Atempause an den Ölmärkten
Stabilisierung oder Eskalation?
Hamburg – Atemholen an den Ölmärkten: Nach Anflügen von Panik durch die Eskalation der Unruhen in Libyen deutet sich eine Stabilisierung an. USA, EU und auch Saudi-Arabien sind offensichtlich bemüht, die Lage an der Ölpreisfront zu entschärfen. An den heimischen Tankstellen kletterten die Preise für Benzin und Diesel aber weiter.
An den teuersten Stationen mussten die Autofahrer zeitweise 1,57 Euro je Liter bezahlen. Das liegt nur noch zwei Cent unter dem Rekord vom Sommer 2008. Nach Einschätzung von Experten ist das grösste Problem derzeit die Angst an den Märkten vor einer Ausweitung der Unruhen im Nahen Osten.

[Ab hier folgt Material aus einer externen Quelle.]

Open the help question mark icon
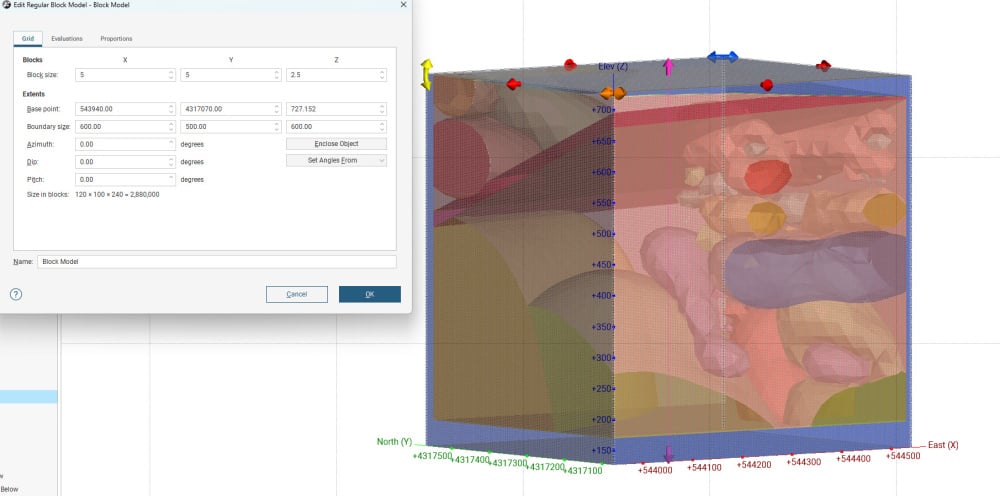 point(16,295)
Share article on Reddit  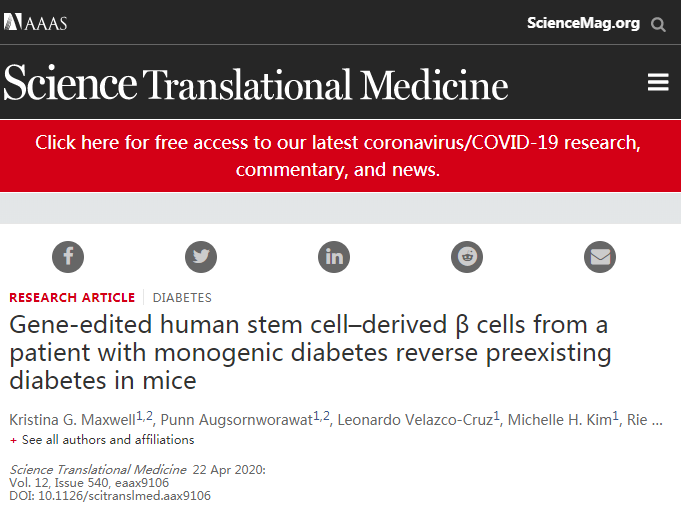467,257
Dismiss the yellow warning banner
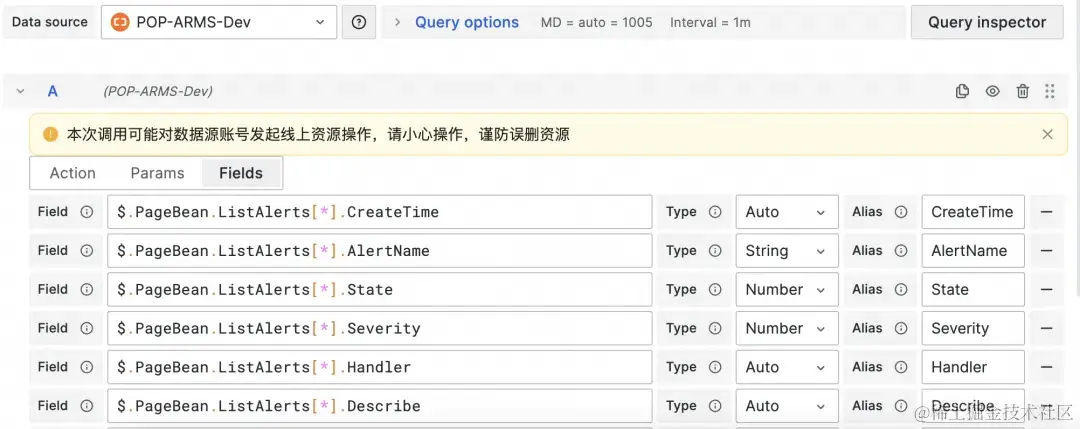 pyautogui.click(x=1047, y=134)
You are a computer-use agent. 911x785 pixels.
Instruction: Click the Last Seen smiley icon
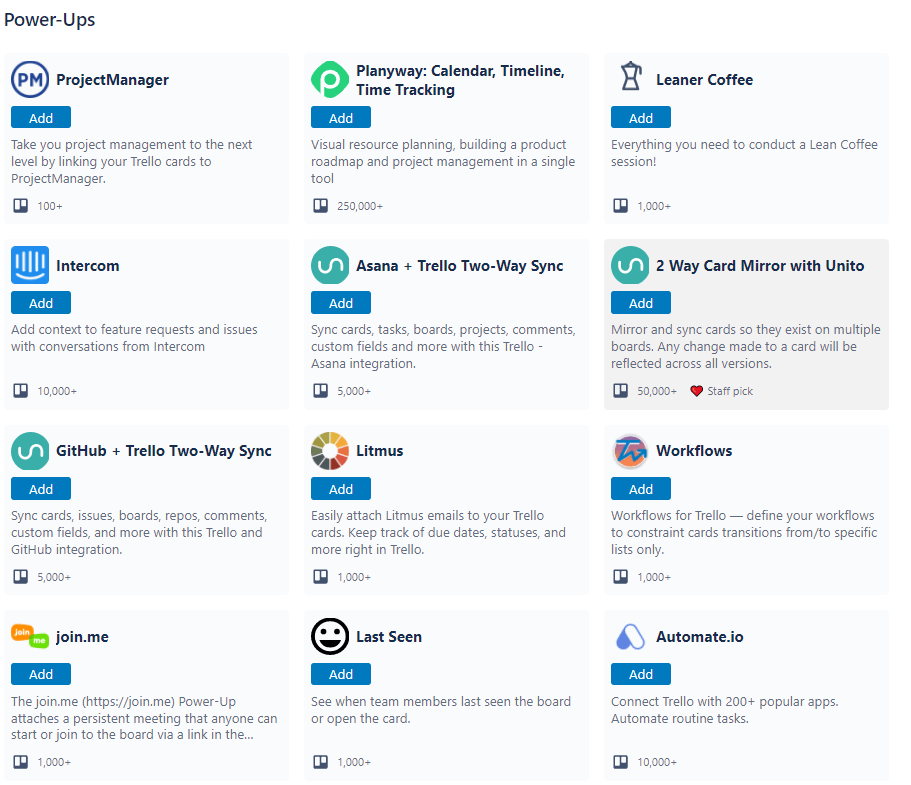point(329,636)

Eine Ölkrise drohe nur, wenn die Lage auch in anderen Ölstaaten kippt.
Brent-Preis bei 111 bis 112 Dollar
Der Preis für ein Barrel der Nordsee-Sorte Brent pendelte sich am Freitag im Handelsverlauf bei 111 bis 112 Dollar ein. Noch am Vortag war der Preis für Brentöl in der Spitze bis auf knapp 120 Dollar geklettert. Danach gab der Preis wieder spürbar nach, weil Saudi-Arabien sich bereit erklärt hatte, das fehlende Ölangebot aus Libyen ausgleichen zu wollen. Zum Jahresanfang lagen die Ölpreise noch unter 100 Dollar.
«Entscheidend ist, dass wir keine Versorgungsengpässe haben»

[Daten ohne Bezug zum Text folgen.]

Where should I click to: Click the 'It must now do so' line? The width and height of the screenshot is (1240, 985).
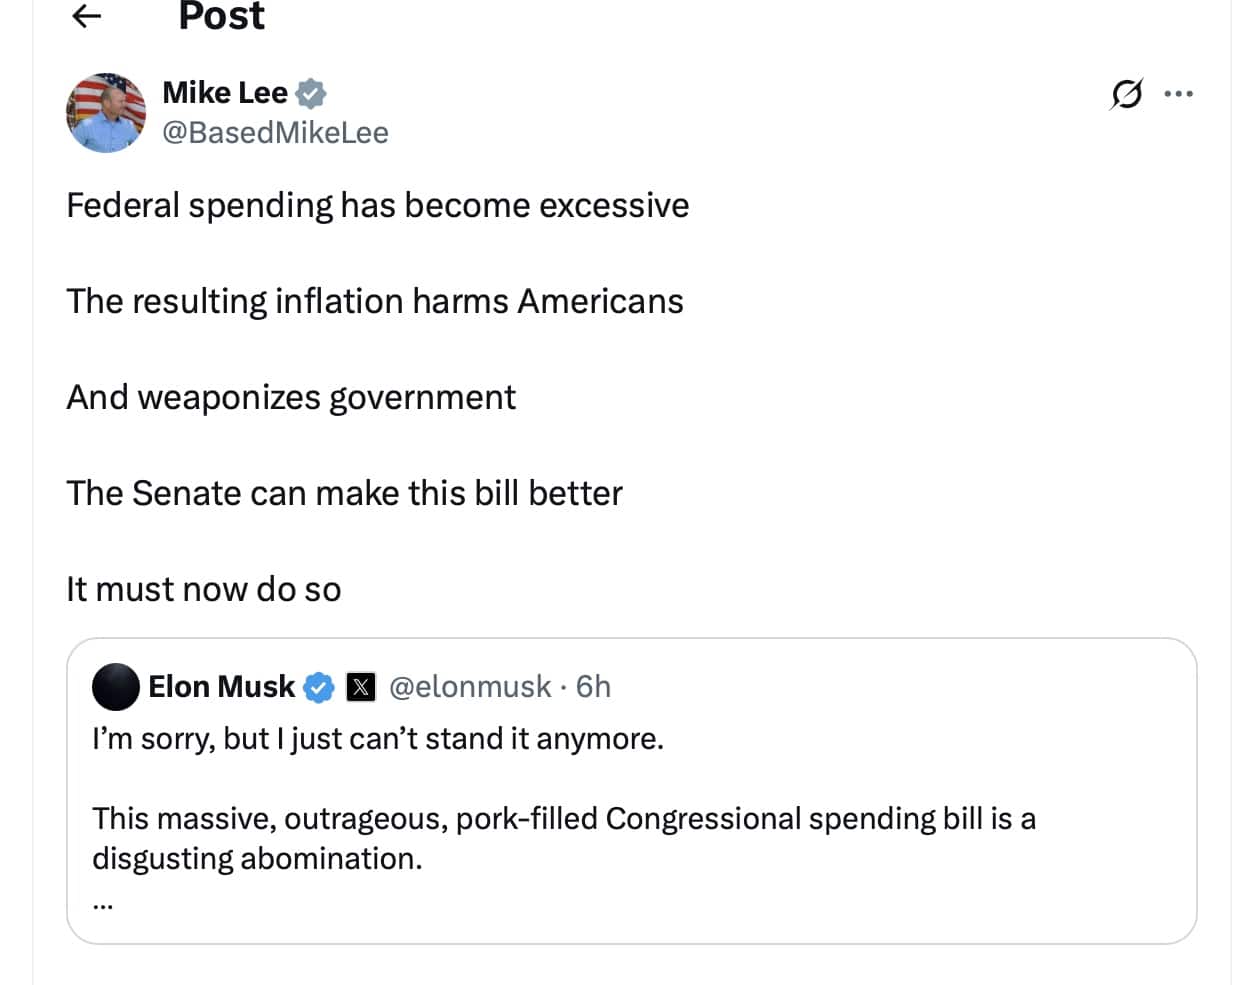(204, 590)
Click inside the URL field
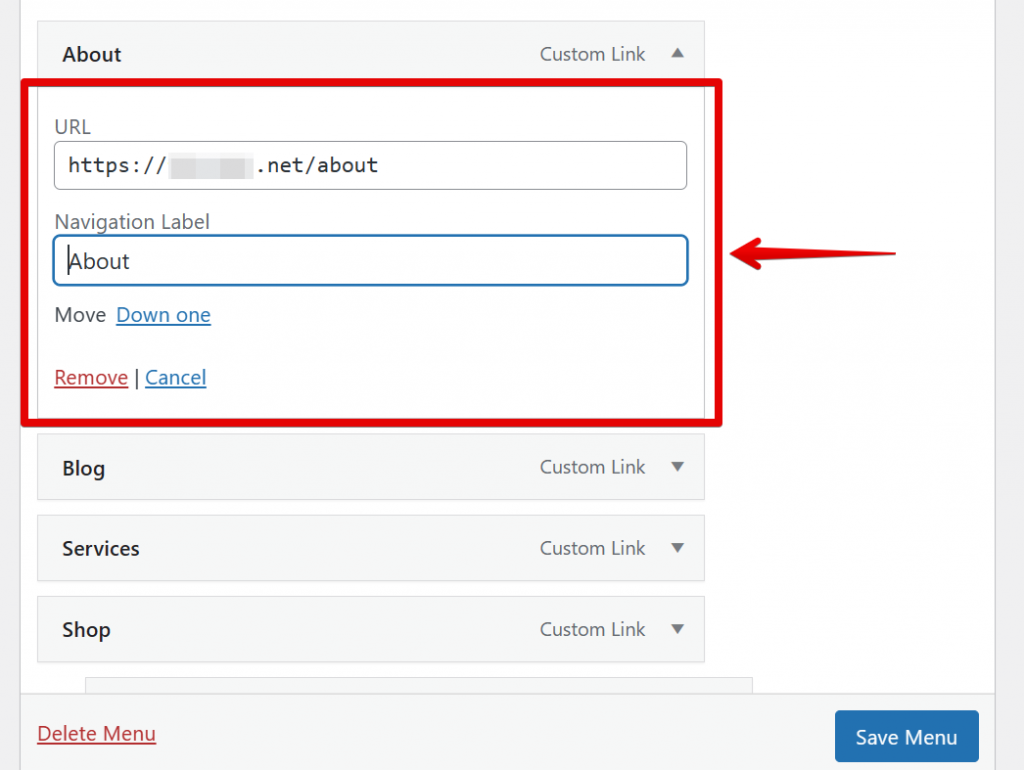This screenshot has width=1024, height=770. coord(370,165)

EU-Energiekommissar Günther Oettinger (CDU) rechnet fest damit, dass sich die Ölpreise trotz der Libyen-Krise in Kürze wieder entspannen werden. «Entscheidend ist, dass wir keine Versorgungsengpässe haben», sagte Oettinger am Freitag in Berlin bei einer Veranstaltung des CDU-Wirtschaftsrats. Zudem habe das libysche Öl mit zehn Prozent einen eher geringen Anteil an den europäischen Ölimporten.
Lager in EU-Staaten für mehrere Monate gefüllt
Er sei sich sicher, dass Russland und die OPEC-Staaten «alles tun werden, um Lieferengpässe zu vermeiden». Zudem seien die Lager in den EU-Staaten für mehrere Monate gefüllt. Wenn klar würde, dass keine Versorgungsengpässe drohen, würden sich die Ölpreise auch wieder entspannen, betonte Oettinger. Russland ist Deutschlands wichtigster Öllieferant. Libyen steht erst an fünfter Stelle.
Sorgen vor Ölpreisschock mindern
In den USA versuchte das Weisse Haus bereits, die Sorgen vor einem Ölpreisschock zu mindern. «Wir haben die Kapazität, im Falle einer massiven Lieferknappheit zu handeln», sagte Regierungssprecher Jay Carney mit Bezug auf die strategischen Öl-Lagerbestände des Landes.
Durchschnittlich 1,53 Euro für einen Liter Superbenzin
An deutschen Tankstellen kletterten die Preise für einen Liter Superbenzin im bundesweiten Durchschnitt auf 1,53 Euro am Freitag im Netz des Marktführers Aral. Diesel kostet 1,43 Euro und ist noch ein Stück vom Rekordhoch entfernt. Ein Liter Heizöl kostet etwa 83 Cent; der Höchststand vom Sommer 2008 betrug knapp einen Euro.
Widersprüchliche Nachrichten und Einschätzungen
Die Unsicherheit am Ölmarkt ist von widersprüchlichen Nachrichten und Einschätzungen hervorgerufen. Grundsätzlich sehen die meisten Branchenkenner die Ölversorgung als gesichert und die Marktlage als ausgeglichen an. Auch verfügen die Industrieländer ausreichend über private und staatliche Ölreserven, um Lieferausfälle bedeutender Ölförderländer auch über eine längere Zeit zu überbrücken. Das würde für eher sinkende Preise sprechen.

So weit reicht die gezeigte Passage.